In the lecture notes on power and energy, roughly what share of data center operating costs goes to cooling?

TEXT:
---+---

#### EECS 4340 Unit 6: Power and Energy



#### Prof. Simha Sethumadhavan

Reference Book: Low Power Design Essentials, J. Rabaey, 2009

Columbia University

## Topics

- Power/Energy Basics
- Reducing Standby Power
- Reducing Dynamic Power
- Low Power Design Methodology
- Power Delivery Architecture

#### Importance of Power and Energy

- Power
  - Power is dissipated as heat; hot devices need cooling
  - Air cooling is \$5, vs. liquid nitrogen gamer cooling is \$200
  - At the data center level, cooling is ~ 30% op costs

- Energy
  - Battery life and energy bills matter
  - Ultimately energy/op determines what is computable
  - Can you simulate the brain today?

#### **Measuring What Matters**

- Performance metric: Time delay to perform a task (s)
- Efficiency metric: Effort to perform a task (Joule)
- Power metric: Energy/Time (Watt)
- Power\*Delay: Efficiency to perform a task (Joule)
  - Often used to characterize efficiency at a technology node
- Energy\*Delay: Power \* Delay \* Delay (Joule s)
  - Combined performance and energy metric
  - Figure of merit of design style

#### Where is Power Dissipated in CMOS?

- Dynamic (Active) Power
  - Charging and discharging capacitors
  - Temporary glitches (dynamic hazards)
  - Short-circuit (pull-up and pull-down ON during transition)
- Static (Leakage) Power
  - Transistors are imperfect switches
  - Drain leakage
  - Junction leakage (gate induced drain leakage)
  - Gate leakage (tunneling currents through gate oxide)

#### Active Power and Heat (1)

- To charge a capacitance C by applying a voltage V, an amount of energy equal to CV<sup>2</sup> is taken from the supply.
- Half of the energy is stored in the capacitor, and the other half is dissipated as heat in the resistance of charging the network.
- During discharge the stored energy is turned into heat as well.

#### Active Power and Heat (2)

---+---

GIVEN INFORMATION:
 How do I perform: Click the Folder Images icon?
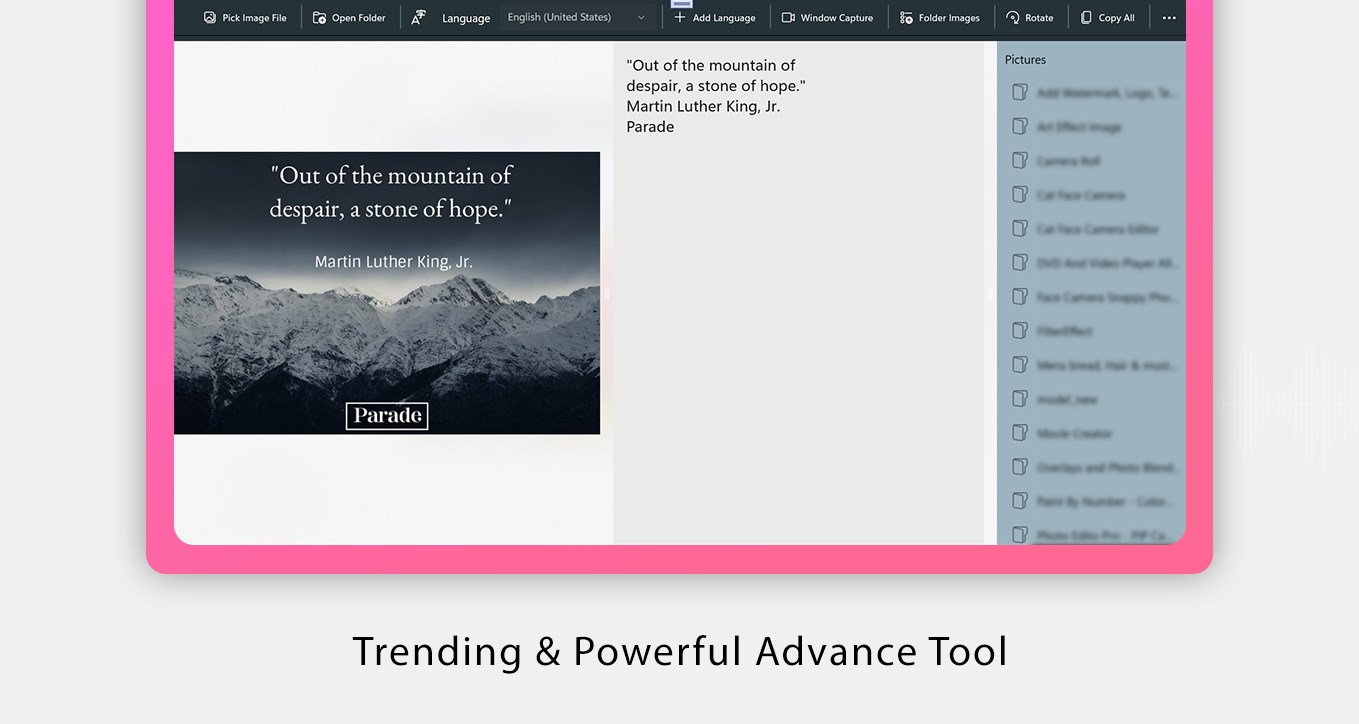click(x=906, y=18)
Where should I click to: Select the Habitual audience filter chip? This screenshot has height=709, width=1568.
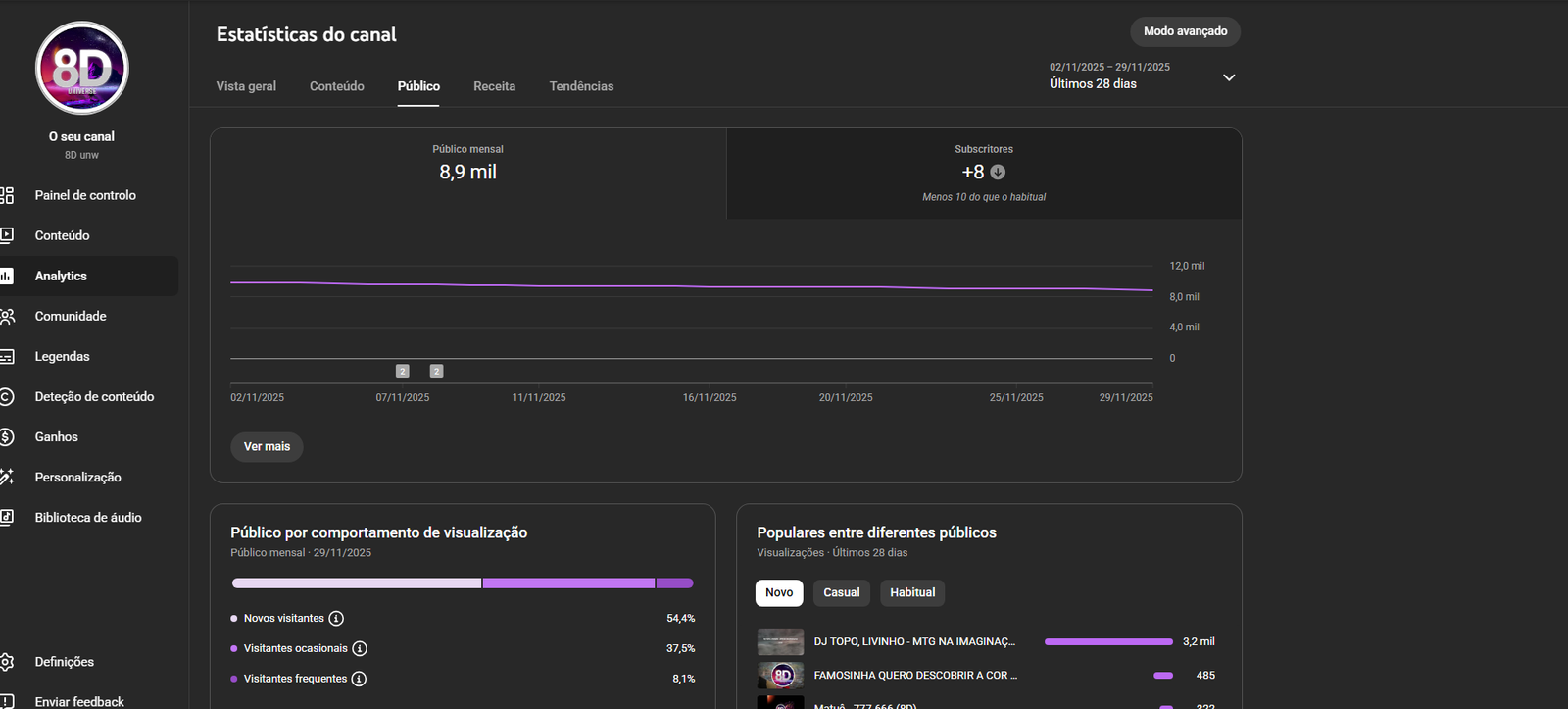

---+---

EXERCISE RESULT: About 30% of operating costs.